WASHINGTON (HedgeWorld.com)–The Securities and Exchange Commission adopted amendments to rule 206(4)-2 under the Investment Advisers Act, the rule that mandates the separation and identification of client funds and securities left in the custody of an adviser under the Investment Advisers Act, Sept. 11.
Because, as Paul Roye said a year ago, SEC inspectors have found advisers keeping securities certificates in their office files, where they might easily have been lost or destroyed the new rule requires advisers to maintain client funds and securities with “qualified custodians,” banks and savings associations, broker-dealers, futures commission merchants and certain foreign financial institutions.
The amended rule generally requires that an adviser’s clients receive their quarterly account statements directly from the qualified custodian, not solely from the adviser.
“Direct delivery will assure integrity of the report,” the SEC said in a statement, “and is designed to permit clients to determine whether there has been any improper trading in the account.”
The new rule also subjects custodians to a surprise examination, or “security count.”
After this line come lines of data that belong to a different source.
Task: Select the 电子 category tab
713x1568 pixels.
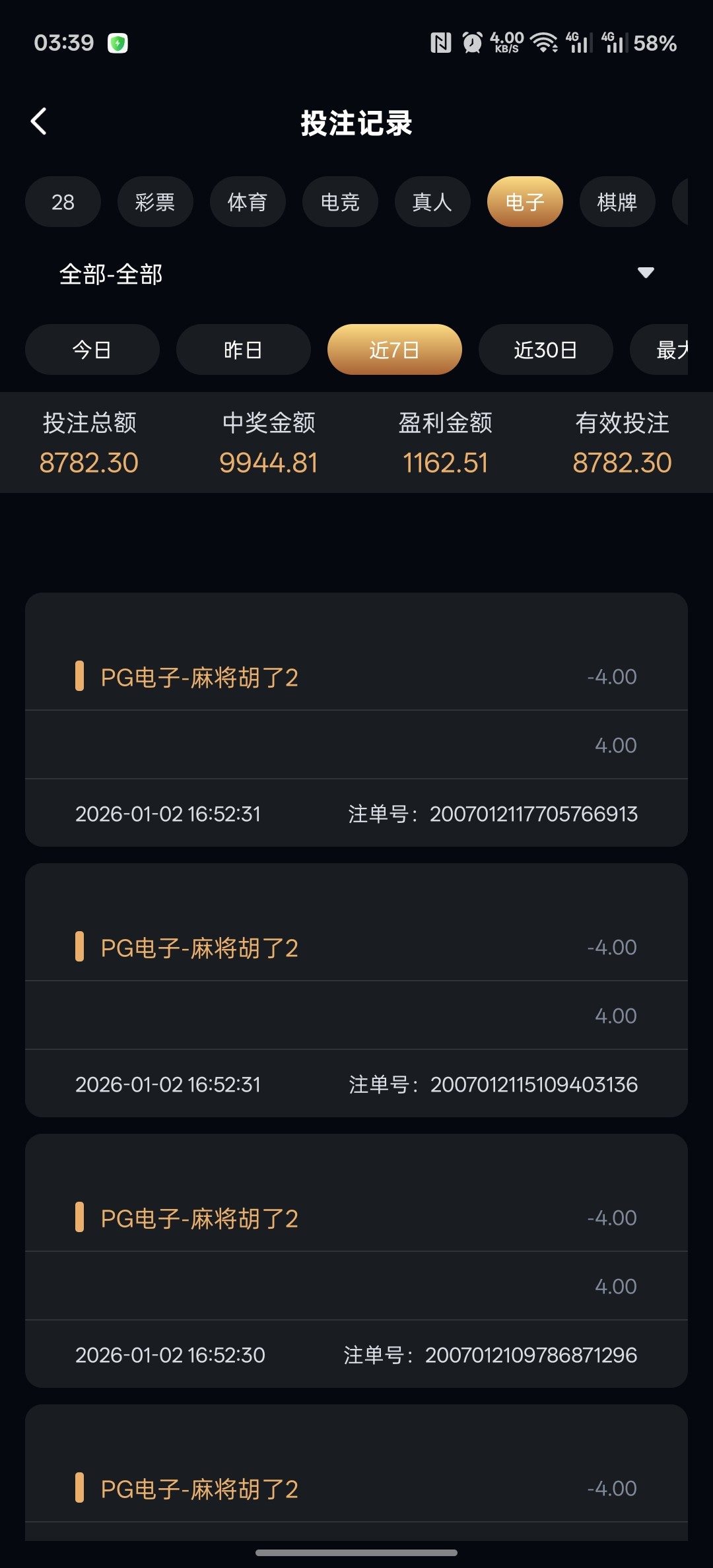Action: tap(525, 202)
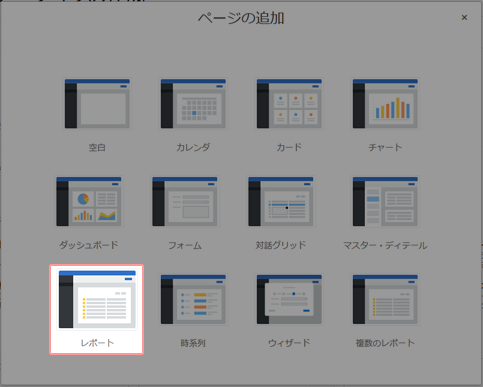483x387 pixels.
Task: Click the レポート text label
Action: click(x=97, y=343)
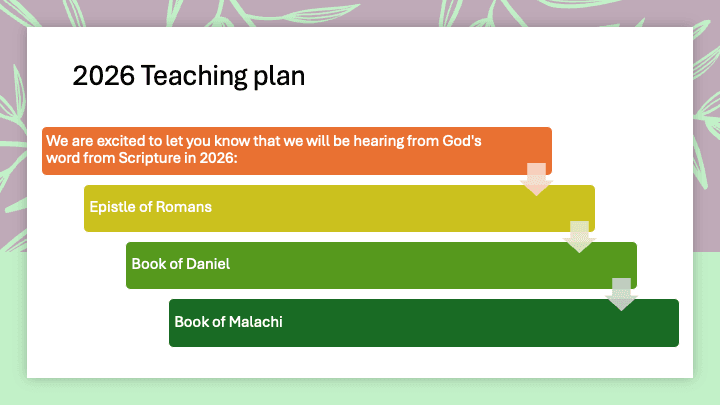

But, as explained in a regulatory bulletin issued Oct. 2 by Deloitte & Touche Investment Management News, limited partnerships and other types of pooled investment vehicles will be exempt from the account statement requirements and the surprise security count on two conditions: transactions and assets are subject to an annual audit, and audited financial statements, prepared in accordance with generally accepted accounting principles, are distributed to all limited partners, members or other beneficial owners within 120 days of the end of the pool’s fiscal year.